Liam hanya menatapnya tajam, ekspresinya tak menunjukkan tanda-tanda menyerah. “Aku datang kemari bukan untuk makan. Aku ingin bernegosiasi denganmu. Kau pikir aku akan menyerah begitu saja? Tentu saja tidak, Aleena!”
Aleena mengangkat sebelah alisnya, menatapnya dengan tatapan datar. “Tidak ada yang perlu dinegosiasikan, Liam. Kau sendiri yang memilih untuk tidak mengakui mereka. Jadi, sebaiknya lupakan kedua anakmu dan lanjutkan hidupmu seperti biasa. Seperti saat kau tidak tahu kalau kau memiliki anak.”
Liam mengepalkan tangannya, rahangnya mengeras. “Kau pikir itu mudah? Tidak, Aleena. Bahkan sejak kau pergi pun, aku selalu mencari tahu di mana kau tinggal! Kau meninggalkan kota itu begitu saja, menghilang tanpa jejak!”
Aleena menyunggingkan senyum samar, seolah meremehkan ucapannya. “Apa aku tidak salah dengar?” Ia menghela napas panjang, lalu melipat kedua tangannya di dada.
“Aku pikir, kau sibuk dengan pacar-pacarmu yang selusin itu. Rupanya, kau masih memikirkan keberadaanku?”
Nada skeptis dalam suaranya begitu jelas. Ia geleng-geleng kepala, nyaris tak percaya dengan apa yang baru saja ia dengar dari mulut pria itu.
Seberapa besar pun usaha Liam untuk menunjukkan kesungguhannya sekarang, bagi Aleena, itu sudah terlambat.
Luka yang ia tinggalkan dulu tak bisa begitu saja terhapus hanya karena kata-kata manis yang baru sekarang ia lontarkan.
"Keputusanku sudah bulat, Liam." Suaranya dingin, tak sedikit pun bergetar.
Mata cokelatnya menatap lekat lelaki yang dulu pernah ia cintai, tetapi kini tak lebih dari kenangan pahit yang ingin ia kubur dalam-dalam.
"Kau… bukan ayah mereka. Aiden dan Eve tidak pernah berharap memiliki ayah yang tidak mengakuinya."
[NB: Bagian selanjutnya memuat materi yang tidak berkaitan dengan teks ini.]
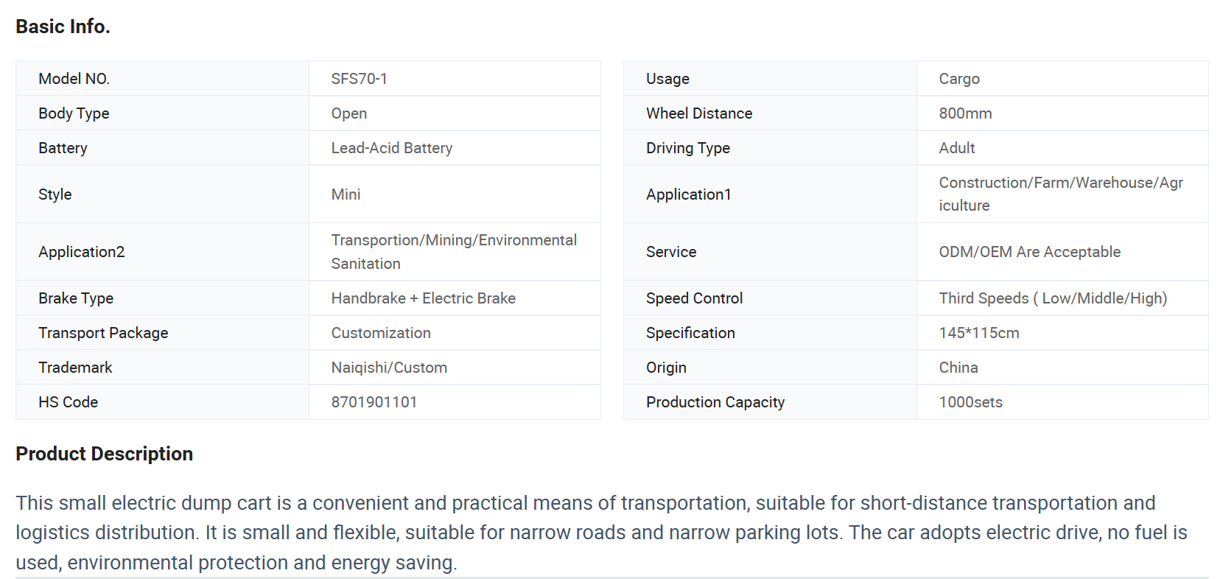Click the Naiqishi/Custom trademark value
This screenshot has width=1220, height=579.
pos(389,368)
Liam tersentak, dadanya naik turun seiring tarikan napasnya yang tertahan. Matanya membulat, seakan tak percaya dengan ucapan itu.
"Sekarang aku mengakuinya!" pekiknya, suaranya parau bercampur amarah dan rasa bersalah yang terlambat.
Aleena terkekeh kecil, namun bukan karena bahagia. Ada getir yang menyelip di antara bibirnya yang sedikit bergetar.
"Ya, sekarang, kan? Dulu kau ke mana saja?" Tatapannya berubah dingin, nyaris seperti es yang mengiris sanubari.
"Andai saja kau tidak mengingkari janjimu pada saat itu, aku tidak akan melarangmu bertemu dengan anak-anakku."
Liam menggertakkan rahangnya, matanya menyiratkan kepedihan yang tak terucap. "Anak-anak kita, Aleena!" ucapnya tegas, mencoba memperbaiki segala yang telah hancur.
Aleena menghela napas panjang. Kegetiran merayapi benaknya, tetapi ia tetap berdiri tegak, seolah tak ada yang bisa menggoyahkan keputusannya.
"Terserah kau saja. Sebaiknya pergi dan jangan pernah muncul di hadapanku lagi. Aku lelah dan aku juga sudah melupakanmu. Anak-anak juga tidak membutuhkan kehadiranmu."
Tanpa menunggu jawaban, Aleena melangkah ke pintu restoran dan menariknya perlahan.
Namun sebelum ia benar-benar melangkah masuk, Liam bergerak cepat. Ia mencengkeram kedua lengannya, menahan tubuhnya agar tak beranjak lebih jauh.
"Sampai kapan kau akan bersikap angkuh seperti ini padaku, Aleena?" Suaranya lebih rendah, nyaris seperti bisikan yang mengandung bara. "Kau sedang balas dendam padaku, hah?"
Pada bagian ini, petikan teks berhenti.